Pasterze z Betlejem mówią nam również, jak wychodzić na spotkanie z Panem. Czuwają oni w nocy — nie śpią, lecz robią to, o co będzie prosił Jezus wiele razy: czuwajcie (por. Mt 25, 13; Mk 13, 35; Łk 21, 36). Trwają czuwając, oczekują czujnie w ciemnościach; a «Bóg opromienił ich światłem» (por. Łk 2, 9). Dotyczy to również nas. Nasze życie może być oczekiwaniem, które również w nocach problemów powierza się Panu i Go pragnie; wtedy otrzyma Jego światło. Lub zarozumiałością, gdzie liczą się tylko własne siły i własne środki. A w tym przypadku serce pozostaje zamknięte na światło Boga. Pan lubi być oczekiwany, a nie można Go oczekiwać na kanapie, śpiąc. W istocie pasterze wyruszają: «Udali się (...) pośpiesznie», mówi tekst (w. 16). Nie stoją nieruchomo jak ktoś, kto czuje, że dotarł i niczego nie potrzebuje, ale idą, zostawiają stado niestrzeżone, ryzykują dla Boga. A zobaczywszy Jezusa, chociaż nie byli specjalistami w mówieniu, poszli Go głosić, tak że «wszyscy, którzy to słyszeli, zdumieli się tym, co im pasterze opowiedzieli» (w. 18).

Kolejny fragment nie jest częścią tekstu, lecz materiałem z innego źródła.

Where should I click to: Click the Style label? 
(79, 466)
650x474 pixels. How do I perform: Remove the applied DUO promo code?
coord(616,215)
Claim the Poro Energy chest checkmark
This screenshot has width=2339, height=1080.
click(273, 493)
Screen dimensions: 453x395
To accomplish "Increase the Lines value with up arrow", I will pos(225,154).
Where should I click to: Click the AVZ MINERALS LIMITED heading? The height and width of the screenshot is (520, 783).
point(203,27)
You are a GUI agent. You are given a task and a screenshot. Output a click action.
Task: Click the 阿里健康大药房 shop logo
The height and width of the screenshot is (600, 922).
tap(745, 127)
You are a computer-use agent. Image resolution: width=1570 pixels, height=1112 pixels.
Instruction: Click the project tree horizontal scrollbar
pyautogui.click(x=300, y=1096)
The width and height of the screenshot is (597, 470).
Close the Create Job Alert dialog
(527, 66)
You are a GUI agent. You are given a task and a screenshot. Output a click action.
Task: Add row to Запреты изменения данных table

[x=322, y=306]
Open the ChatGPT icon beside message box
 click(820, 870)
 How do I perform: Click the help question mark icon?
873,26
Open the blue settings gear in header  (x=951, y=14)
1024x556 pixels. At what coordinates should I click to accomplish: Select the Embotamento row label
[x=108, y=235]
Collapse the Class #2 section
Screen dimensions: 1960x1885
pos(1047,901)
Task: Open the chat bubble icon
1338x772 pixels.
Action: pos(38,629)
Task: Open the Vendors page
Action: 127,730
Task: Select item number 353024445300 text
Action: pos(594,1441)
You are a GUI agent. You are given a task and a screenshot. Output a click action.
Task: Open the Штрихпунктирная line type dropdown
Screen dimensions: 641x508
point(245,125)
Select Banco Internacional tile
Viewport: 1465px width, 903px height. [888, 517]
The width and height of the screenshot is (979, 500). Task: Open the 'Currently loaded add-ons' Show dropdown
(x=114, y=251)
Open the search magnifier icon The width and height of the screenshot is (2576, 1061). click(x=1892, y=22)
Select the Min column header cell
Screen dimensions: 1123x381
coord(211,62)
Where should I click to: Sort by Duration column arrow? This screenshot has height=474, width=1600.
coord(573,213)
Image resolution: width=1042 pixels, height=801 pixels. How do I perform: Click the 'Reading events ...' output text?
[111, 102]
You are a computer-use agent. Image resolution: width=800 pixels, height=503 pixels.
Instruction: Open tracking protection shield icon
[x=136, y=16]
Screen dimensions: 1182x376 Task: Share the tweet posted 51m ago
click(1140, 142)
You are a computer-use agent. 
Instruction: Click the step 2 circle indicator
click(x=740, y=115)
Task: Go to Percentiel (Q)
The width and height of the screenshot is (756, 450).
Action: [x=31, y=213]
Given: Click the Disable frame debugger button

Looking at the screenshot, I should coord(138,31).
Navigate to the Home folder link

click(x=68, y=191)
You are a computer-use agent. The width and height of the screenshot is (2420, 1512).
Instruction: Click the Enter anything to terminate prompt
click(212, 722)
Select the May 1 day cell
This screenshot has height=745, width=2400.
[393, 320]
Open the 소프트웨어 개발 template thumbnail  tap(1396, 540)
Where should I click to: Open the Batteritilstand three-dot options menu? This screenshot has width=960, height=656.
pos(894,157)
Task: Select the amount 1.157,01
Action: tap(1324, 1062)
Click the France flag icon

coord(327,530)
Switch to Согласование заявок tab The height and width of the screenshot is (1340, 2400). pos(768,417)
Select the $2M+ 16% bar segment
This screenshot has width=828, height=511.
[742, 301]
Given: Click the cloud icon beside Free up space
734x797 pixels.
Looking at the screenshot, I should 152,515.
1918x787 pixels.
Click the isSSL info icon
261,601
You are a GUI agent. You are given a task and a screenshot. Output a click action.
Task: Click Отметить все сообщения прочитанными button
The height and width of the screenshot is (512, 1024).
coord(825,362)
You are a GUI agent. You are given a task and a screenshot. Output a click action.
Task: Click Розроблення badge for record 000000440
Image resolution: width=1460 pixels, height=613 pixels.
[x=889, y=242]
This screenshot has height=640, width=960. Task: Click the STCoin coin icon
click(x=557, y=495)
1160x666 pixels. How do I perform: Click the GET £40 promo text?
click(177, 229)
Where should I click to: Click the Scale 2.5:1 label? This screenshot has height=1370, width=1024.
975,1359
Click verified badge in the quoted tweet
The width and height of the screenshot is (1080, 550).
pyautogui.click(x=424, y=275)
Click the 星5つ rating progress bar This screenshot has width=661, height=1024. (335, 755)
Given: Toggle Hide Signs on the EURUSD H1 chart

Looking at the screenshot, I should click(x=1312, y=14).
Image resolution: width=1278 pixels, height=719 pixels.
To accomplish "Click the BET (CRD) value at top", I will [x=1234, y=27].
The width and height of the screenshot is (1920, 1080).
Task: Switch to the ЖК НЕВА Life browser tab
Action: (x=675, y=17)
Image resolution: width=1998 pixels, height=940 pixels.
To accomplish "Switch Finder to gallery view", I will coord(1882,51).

Czujne oczekiwanie, pójście, zaryzykowanie, opowiadanie o pięknie: to są gesty miłości. Dobry Pasterz, który w Boże Narodzenie przychodzi, aby dać owcom życie, w Wielkanoc skieruje do Piotra, a przez niego do nas wszystkich, ostateczne pytanie: «Czy miłujesz Mnie?» (J 21, 15). Od odpowiedzi zależeć będzie przyszłość owczarni. Tej nocy jesteśmy wezwani, by odpowiedzieć, abyśmy i my powiedzieli Mu: «Miłuję Cię». Odpowiedź każdego ma istotne znaczenie dla całej owczarni.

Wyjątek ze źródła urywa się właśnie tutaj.